Maggot Brain est une cristallisation de la nuit, un voyage obscur dont on ne revient jamais vraiment. Je le sais pourtant. Ne pas écouter ce morceau lorsqu'on va mal. Ne pas l'écouter non plus lorsqu'on va bien. Les asticots musicaux vous rongent le cerveau, et l'esprit aime ça. C'est un jaillissement de sensations oubliées: idées brillantes et obsessions, rires anciens, brèves jouissances et douleurs fulgurantes.

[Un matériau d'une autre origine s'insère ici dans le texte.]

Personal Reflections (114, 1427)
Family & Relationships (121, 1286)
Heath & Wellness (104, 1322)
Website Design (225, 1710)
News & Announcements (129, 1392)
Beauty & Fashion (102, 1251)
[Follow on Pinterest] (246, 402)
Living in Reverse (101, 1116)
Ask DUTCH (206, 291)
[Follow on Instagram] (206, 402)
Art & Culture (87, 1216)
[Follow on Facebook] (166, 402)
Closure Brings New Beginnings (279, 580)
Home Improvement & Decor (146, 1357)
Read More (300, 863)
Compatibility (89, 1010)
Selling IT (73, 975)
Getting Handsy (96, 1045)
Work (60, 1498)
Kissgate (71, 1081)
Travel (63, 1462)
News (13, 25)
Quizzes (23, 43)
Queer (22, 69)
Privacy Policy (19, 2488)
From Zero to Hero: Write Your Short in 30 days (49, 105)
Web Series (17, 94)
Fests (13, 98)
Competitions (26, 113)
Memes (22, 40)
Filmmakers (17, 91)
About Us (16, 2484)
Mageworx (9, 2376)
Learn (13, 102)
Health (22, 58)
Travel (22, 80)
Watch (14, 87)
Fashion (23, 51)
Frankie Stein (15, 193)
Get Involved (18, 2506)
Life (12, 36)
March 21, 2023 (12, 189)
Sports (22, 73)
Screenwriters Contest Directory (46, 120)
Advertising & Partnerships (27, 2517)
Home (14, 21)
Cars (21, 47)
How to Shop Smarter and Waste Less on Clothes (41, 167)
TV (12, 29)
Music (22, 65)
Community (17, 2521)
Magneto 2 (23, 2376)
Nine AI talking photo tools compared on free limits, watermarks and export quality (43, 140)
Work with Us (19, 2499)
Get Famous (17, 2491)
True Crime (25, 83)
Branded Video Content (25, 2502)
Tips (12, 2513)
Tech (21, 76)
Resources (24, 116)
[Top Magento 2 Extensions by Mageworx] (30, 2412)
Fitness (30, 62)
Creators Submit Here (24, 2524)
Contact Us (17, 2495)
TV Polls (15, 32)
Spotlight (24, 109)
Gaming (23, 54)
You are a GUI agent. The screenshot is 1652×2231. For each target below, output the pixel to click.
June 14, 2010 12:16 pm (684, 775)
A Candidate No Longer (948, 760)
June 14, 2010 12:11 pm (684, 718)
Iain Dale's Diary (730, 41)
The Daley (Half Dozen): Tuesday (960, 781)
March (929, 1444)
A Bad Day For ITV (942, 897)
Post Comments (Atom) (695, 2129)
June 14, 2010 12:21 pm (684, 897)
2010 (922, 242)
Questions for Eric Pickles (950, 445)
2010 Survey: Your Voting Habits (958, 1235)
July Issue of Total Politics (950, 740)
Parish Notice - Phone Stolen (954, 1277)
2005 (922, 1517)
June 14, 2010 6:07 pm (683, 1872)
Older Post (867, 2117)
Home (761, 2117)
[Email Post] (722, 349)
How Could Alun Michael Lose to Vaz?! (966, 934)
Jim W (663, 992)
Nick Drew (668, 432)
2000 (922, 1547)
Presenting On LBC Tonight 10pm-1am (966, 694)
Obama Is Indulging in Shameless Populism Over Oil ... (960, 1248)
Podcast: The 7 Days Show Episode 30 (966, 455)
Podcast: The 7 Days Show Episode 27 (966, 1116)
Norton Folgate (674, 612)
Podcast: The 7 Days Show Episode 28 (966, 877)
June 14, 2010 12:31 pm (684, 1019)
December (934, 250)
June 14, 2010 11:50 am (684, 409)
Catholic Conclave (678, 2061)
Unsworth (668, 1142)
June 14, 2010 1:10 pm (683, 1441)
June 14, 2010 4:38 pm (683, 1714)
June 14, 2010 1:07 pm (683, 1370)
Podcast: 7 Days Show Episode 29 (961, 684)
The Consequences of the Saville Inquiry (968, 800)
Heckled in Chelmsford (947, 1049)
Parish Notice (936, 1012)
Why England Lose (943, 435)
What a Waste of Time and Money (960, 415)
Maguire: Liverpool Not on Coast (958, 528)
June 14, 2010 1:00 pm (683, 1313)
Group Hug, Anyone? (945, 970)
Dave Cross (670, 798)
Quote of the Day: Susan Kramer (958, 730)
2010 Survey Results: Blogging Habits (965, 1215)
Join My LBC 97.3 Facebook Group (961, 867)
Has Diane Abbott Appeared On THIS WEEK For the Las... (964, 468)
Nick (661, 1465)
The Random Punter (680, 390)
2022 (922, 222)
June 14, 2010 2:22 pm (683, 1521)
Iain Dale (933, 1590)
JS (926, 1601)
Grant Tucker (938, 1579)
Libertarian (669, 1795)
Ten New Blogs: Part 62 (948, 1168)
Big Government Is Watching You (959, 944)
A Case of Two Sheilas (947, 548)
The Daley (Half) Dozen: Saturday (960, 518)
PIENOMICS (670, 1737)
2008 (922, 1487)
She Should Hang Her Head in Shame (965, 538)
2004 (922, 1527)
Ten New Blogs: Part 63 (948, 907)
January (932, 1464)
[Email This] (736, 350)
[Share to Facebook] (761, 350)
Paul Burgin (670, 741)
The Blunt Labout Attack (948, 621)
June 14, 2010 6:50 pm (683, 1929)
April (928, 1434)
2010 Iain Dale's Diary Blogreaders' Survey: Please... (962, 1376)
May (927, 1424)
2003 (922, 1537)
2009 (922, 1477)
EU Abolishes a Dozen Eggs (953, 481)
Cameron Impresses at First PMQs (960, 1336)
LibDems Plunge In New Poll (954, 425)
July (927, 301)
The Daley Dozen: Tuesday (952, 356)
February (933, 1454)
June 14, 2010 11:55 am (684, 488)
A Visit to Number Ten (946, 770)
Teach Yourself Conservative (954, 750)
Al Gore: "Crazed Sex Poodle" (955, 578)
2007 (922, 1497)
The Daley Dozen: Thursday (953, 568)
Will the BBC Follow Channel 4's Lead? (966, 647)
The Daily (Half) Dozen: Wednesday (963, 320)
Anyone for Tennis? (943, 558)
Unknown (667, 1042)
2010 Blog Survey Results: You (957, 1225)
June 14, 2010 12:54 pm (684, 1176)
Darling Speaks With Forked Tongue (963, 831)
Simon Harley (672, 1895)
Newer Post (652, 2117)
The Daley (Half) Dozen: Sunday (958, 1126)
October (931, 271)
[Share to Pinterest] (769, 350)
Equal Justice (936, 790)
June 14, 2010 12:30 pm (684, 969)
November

Elles se précipitent toutes dans votre crâne, et c'est agréable, parce qu'elles remplacent le vide de la nuit, l’œil obscène qui vous dévisage et que vous voulez fuir.
Tempo au bord de l'extinction, Hazel délivre le solo de guitare ultime, une distorsion sans fin qui ravage vos abîmes, résonne dans vos gouffres, révèle votre dérisoire profondeur. C'est tout le champ de l'expérience humaine qui est convoqué, de l'amour à la mort, trip mystique pour déglingués à la recherche du Sublime et du Vrai. Ils sont juste là, à portée. C'est certain. Mais à chaque fois ils vous échappent. Parce que vous êtes trop con.
Lorsque vous croyez tenir des éclats de sens, les échos psychédéliques vous transpercent soudain, et vous êtes perdu. Vous sentez votre vie vous échapper lentement, suavement, comme des gouttes de sang qui tombent en rythme sur le sol tandis que Hazel bâtit un temple glorieux dans l'infini.
Cette brûlure ne vous appartient plus. Toute sensation est désormais trop lointaine pour être véritablement vôtre. Vous vous dites que ce n'est pas normal, que ce n'est pas comme ça que ça devait se passer. Il y avait des promesses dans cette musique qui n'ont pas été tenues. Mais elle vous enlace, et vous pardonnez tout.
Enfin, vous riez. A la dixième, à la centième écoute de cette nuit qui n'en finit pas, vous vous tapez la meilleure barre de votre vie. Vous êtes purifié. Délesté de votre misérabilisme. Vous vous sentez épuisé, le cœur bondissant comme si vous vous étiez battu. Comme si vous aviez baisé. Comme si vous aviez vécu, au lieu de vous amputer lâchement de ces pensées qui vous rendent fou.
Maggot Brain est l'un des plus grands chefs-d’œuvre musicaux qu'il m'a été donné d'écouter. Mon avis ne compte pas, parce que je ne suis pas mélomane. Je ne sais pas de quoi je parle. Mais je sais ce que j'ai vécu à travers l'extase tourmentée de Monsieur Eddie Hazel. Je m'y suis perdu d'innombrables fois, et je m'y perdrai encore, jusqu'à ce qu'il ne reste plus rien à oublier.